Data on locating visible targets:
....

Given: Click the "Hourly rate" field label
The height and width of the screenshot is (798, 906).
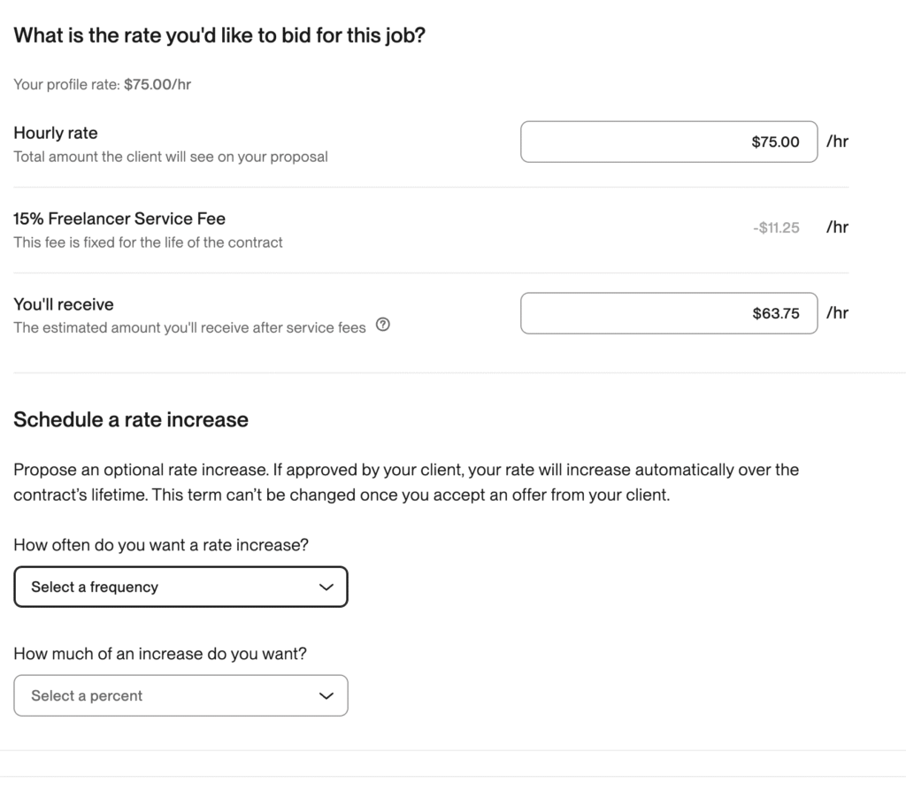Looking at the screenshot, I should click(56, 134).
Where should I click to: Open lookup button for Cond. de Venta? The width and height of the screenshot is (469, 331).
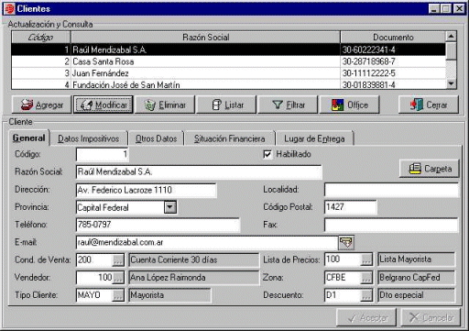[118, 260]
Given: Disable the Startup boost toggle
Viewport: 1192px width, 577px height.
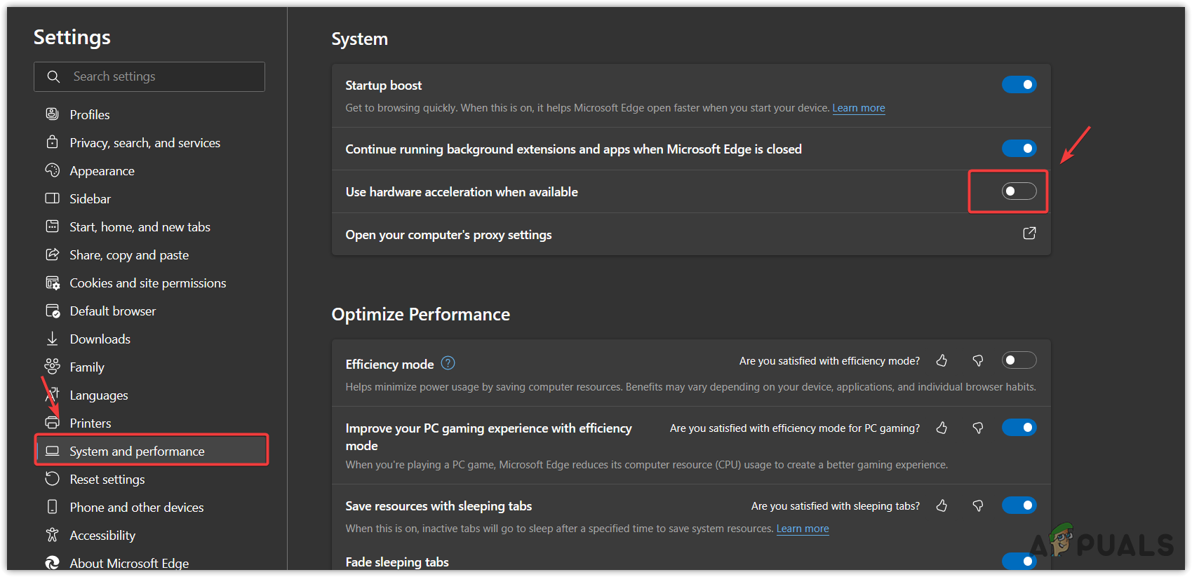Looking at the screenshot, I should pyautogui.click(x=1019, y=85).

....

Task to complete: Copy the part of the records above that opens with the line containing "Given: Disable the Startup boost toggle" and runs through the end of the records, leaving out the pictures.

Completed exercise:
Given: Disable the Startup boost toggle
Viewport: 1192px width, 577px height.
Looking at the screenshot, I should pyautogui.click(x=1019, y=85).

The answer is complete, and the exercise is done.